▸ **What needs to be done**: In the entries below, rename "computer-use agent" to "desktop assistant" everywhere it appears, and leave everything else unchanged.

Item-finding records
-----

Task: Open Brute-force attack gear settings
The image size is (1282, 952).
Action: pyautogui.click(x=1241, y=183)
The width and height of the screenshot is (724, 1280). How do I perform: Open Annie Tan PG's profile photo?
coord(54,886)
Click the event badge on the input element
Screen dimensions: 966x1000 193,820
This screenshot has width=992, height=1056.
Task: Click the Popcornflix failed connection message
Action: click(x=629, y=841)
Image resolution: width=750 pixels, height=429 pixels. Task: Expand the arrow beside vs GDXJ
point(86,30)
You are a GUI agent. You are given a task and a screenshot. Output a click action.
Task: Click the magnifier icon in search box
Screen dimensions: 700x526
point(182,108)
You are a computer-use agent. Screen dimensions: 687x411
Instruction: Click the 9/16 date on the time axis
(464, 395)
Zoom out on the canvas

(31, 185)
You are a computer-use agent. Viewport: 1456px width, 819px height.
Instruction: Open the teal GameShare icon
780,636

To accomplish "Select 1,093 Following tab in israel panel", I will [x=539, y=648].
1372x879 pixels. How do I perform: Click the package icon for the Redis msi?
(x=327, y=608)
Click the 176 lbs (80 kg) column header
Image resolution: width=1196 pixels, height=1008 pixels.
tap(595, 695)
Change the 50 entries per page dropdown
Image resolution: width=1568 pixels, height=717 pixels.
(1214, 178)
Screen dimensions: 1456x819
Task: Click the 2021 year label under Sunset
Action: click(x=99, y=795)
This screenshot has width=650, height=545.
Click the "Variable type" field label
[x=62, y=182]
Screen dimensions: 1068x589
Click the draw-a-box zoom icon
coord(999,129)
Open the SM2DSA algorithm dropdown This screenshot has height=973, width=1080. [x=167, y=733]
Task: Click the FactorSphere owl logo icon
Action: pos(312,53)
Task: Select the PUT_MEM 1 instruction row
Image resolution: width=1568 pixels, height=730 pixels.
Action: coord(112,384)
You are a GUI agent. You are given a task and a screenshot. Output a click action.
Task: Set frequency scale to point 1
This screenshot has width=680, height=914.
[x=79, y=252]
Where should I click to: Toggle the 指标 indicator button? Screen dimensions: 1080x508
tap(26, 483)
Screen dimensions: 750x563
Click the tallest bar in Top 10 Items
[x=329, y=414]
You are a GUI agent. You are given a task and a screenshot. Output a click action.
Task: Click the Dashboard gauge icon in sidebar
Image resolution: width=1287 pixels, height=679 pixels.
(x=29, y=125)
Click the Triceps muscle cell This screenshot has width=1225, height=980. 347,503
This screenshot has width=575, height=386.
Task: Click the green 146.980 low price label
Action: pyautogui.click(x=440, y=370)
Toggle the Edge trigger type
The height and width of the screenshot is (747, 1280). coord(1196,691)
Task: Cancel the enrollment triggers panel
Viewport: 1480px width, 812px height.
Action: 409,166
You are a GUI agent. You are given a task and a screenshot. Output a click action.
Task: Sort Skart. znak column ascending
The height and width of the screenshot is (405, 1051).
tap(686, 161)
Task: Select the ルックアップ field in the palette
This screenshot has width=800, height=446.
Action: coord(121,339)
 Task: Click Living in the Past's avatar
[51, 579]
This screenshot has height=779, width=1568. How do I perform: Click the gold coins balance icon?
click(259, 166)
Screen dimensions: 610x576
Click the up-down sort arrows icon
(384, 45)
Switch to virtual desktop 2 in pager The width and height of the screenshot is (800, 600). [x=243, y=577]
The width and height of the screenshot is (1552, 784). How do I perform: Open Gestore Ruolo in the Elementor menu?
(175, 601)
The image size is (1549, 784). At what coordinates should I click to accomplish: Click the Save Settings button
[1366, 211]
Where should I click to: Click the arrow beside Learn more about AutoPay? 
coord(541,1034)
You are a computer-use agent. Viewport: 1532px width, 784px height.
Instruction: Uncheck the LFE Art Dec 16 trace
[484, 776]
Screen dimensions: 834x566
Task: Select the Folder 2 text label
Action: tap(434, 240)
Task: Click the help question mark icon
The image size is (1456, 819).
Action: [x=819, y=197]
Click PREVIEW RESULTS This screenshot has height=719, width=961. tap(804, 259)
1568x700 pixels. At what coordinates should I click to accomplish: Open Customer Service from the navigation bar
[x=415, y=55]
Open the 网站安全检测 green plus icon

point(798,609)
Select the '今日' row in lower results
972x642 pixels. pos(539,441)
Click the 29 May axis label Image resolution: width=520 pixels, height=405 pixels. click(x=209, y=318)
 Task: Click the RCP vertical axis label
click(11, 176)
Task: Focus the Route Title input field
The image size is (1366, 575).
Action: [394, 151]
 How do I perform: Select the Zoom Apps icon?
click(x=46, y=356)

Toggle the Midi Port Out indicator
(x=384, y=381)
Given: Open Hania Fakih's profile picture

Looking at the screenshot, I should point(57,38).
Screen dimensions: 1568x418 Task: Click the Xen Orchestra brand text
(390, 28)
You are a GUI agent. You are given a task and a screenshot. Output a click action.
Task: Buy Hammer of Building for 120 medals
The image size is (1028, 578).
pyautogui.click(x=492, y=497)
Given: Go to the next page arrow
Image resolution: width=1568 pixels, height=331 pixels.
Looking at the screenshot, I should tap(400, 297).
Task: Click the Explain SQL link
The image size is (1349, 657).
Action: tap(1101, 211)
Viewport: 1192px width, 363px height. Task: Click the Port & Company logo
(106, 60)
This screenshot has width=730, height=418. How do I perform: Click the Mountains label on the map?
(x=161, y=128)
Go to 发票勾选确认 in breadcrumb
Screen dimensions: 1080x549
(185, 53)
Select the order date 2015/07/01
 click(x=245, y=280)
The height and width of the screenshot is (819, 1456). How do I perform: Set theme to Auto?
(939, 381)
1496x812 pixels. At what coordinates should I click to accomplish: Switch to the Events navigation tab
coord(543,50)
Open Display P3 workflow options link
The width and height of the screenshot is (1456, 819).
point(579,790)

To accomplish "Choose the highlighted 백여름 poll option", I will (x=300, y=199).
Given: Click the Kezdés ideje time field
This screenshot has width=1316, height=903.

-----

▸ **Problem solution**:
Task: Open Brute-force attack gear settings
The image size is (1282, 952).
Action: pyautogui.click(x=1241, y=183)
The width and height of the screenshot is (724, 1280). How do I perform: Open Annie Tan PG's profile photo?
coord(54,886)
Click the event badge on the input element
Screen dimensions: 966x1000 193,820
This screenshot has width=992, height=1056.
Task: Click the Popcornflix failed connection message
Action: click(x=629, y=841)
Image resolution: width=750 pixels, height=429 pixels. Task: Expand the arrow beside vs GDXJ
point(86,30)
You are a GUI agent. You are given a task and a screenshot. Output a click action.
Task: Click the magnifier icon in search box
Screen dimensions: 700x526
point(182,108)
You are a desktop assistant. Screen dimensions: 687x411
Instruction: Click the 9/16 date on the time axis
(464, 395)
Zoom out on the canvas

(31, 185)
You are a desktop assistant. Viewport: 1456px width, 819px height.
Instruction: Open the teal GameShare icon
780,636

To accomplish "Select 1,093 Following tab in israel panel", I will [x=539, y=648].
1372x879 pixels. How do I perform: Click the package icon for the Redis msi?
(x=327, y=608)
Click the 176 lbs (80 kg) column header
Image resolution: width=1196 pixels, height=1008 pixels.
tap(595, 695)
Change the 50 entries per page dropdown
Image resolution: width=1568 pixels, height=717 pixels.
(1214, 178)
Screen dimensions: 1456x819
Task: Click the 2021 year label under Sunset
Action: click(x=99, y=795)
This screenshot has width=650, height=545.
Click the "Variable type" field label
[x=62, y=182]
Screen dimensions: 1068x589
Click the draw-a-box zoom icon
coord(999,129)
Open the SM2DSA algorithm dropdown This screenshot has height=973, width=1080. [x=167, y=733]
Task: Click the FactorSphere owl logo icon
Action: pos(312,53)
Task: Select the PUT_MEM 1 instruction row
Image resolution: width=1568 pixels, height=730 pixels.
Action: coord(112,384)
You are a GUI agent. You are given a task and a screenshot. Output a click action.
Task: Set frequency scale to point 1
This screenshot has width=680, height=914.
[x=79, y=252]
Where should I click to: Toggle the 指标 indicator button? Screen dimensions: 1080x508
tap(26, 483)
Screen dimensions: 750x563
Click the tallest bar in Top 10 Items
[x=329, y=414]
You are a GUI agent. You are given a task and a screenshot. Output a click action.
Task: Click the Dashboard gauge icon in sidebar
Image resolution: width=1287 pixels, height=679 pixels.
(x=29, y=125)
Click the Triceps muscle cell This screenshot has width=1225, height=980. 347,503
This screenshot has width=575, height=386.
Task: Click the green 146.980 low price label
Action: pyautogui.click(x=440, y=370)
Toggle the Edge trigger type
The height and width of the screenshot is (747, 1280). coord(1196,691)
Task: Cancel the enrollment triggers panel
Viewport: 1480px width, 812px height.
Action: 409,166
You are a GUI agent. You are given a task and a screenshot. Output a click action.
Task: Sort Skart. znak column ascending
The height and width of the screenshot is (405, 1051).
tap(686, 161)
Task: Select the ルックアップ field in the palette
This screenshot has width=800, height=446.
Action: coord(121,339)
 Task: Click Living in the Past's avatar
[51, 579]
This screenshot has height=779, width=1568. How do I perform: Click the gold coins balance icon?
click(259, 166)
Screen dimensions: 610x576
Click the up-down sort arrows icon
(384, 45)
Switch to virtual desktop 2 in pager The width and height of the screenshot is (800, 600). [x=243, y=577]
The width and height of the screenshot is (1552, 784). How do I perform: Open Gestore Ruolo in the Elementor menu?
(175, 601)
The image size is (1549, 784). At what coordinates should I click to accomplish: Click the Save Settings button
[1366, 211]
Where should I click to: Click the arrow beside Learn more about AutoPay? 
coord(541,1034)
You are a desktop assistant. Viewport: 1532px width, 784px height.
Instruction: Uncheck the LFE Art Dec 16 trace
[484, 776]
Screen dimensions: 834x566
Task: Select the Folder 2 text label
Action: tap(434, 240)
Task: Click the help question mark icon
The image size is (1456, 819).
Action: [x=819, y=197]
Click PREVIEW RESULTS This screenshot has height=719, width=961. tap(804, 259)
1568x700 pixels. At what coordinates should I click to accomplish: Open Customer Service from the navigation bar
[x=415, y=55]
Open the 网站安全检测 green plus icon

point(798,609)
Select the '今日' row in lower results
972x642 pixels. pos(539,441)
Click the 29 May axis label Image resolution: width=520 pixels, height=405 pixels. click(x=209, y=318)
 Task: Click the RCP vertical axis label
click(11, 176)
Task: Focus the Route Title input field
The image size is (1366, 575).
Action: [394, 151]
 How do I perform: Select the Zoom Apps icon?
click(x=46, y=356)

Toggle the Midi Port Out indicator
(x=384, y=381)
Given: Open Hania Fakih's profile picture

Looking at the screenshot, I should point(57,38).
Screen dimensions: 1568x418 Task: Click the Xen Orchestra brand text
(390, 28)
You are a GUI agent. You are given a task and a screenshot. Output a click action.
Task: Buy Hammer of Building for 120 medals
The image size is (1028, 578).
pyautogui.click(x=492, y=497)
Given: Go to the next page arrow
Image resolution: width=1568 pixels, height=331 pixels.
Looking at the screenshot, I should tap(400, 297).
Task: Click the Explain SQL link
The image size is (1349, 657).
Action: tap(1101, 211)
Viewport: 1192px width, 363px height. Task: Click the Port & Company logo
(106, 60)
This screenshot has width=730, height=418. How do I perform: Click the Mountains label on the map?
(x=161, y=128)
Go to 发票勾选确认 in breadcrumb
Screen dimensions: 1080x549
(185, 53)
Select the order date 2015/07/01
 click(x=245, y=280)
The height and width of the screenshot is (819, 1456). How do I perform: Set theme to Auto?
(939, 381)
1496x812 pixels. At what coordinates should I click to accomplish: Switch to the Events navigation tab
coord(543,50)
Open Display P3 workflow options link
The width and height of the screenshot is (1456, 819).
point(579,790)

To accomplish "Choose the highlighted 백여름 poll option", I will (x=300, y=199).
Given: Click the Kezdés ideje time field
This screenshot has width=1316, height=903.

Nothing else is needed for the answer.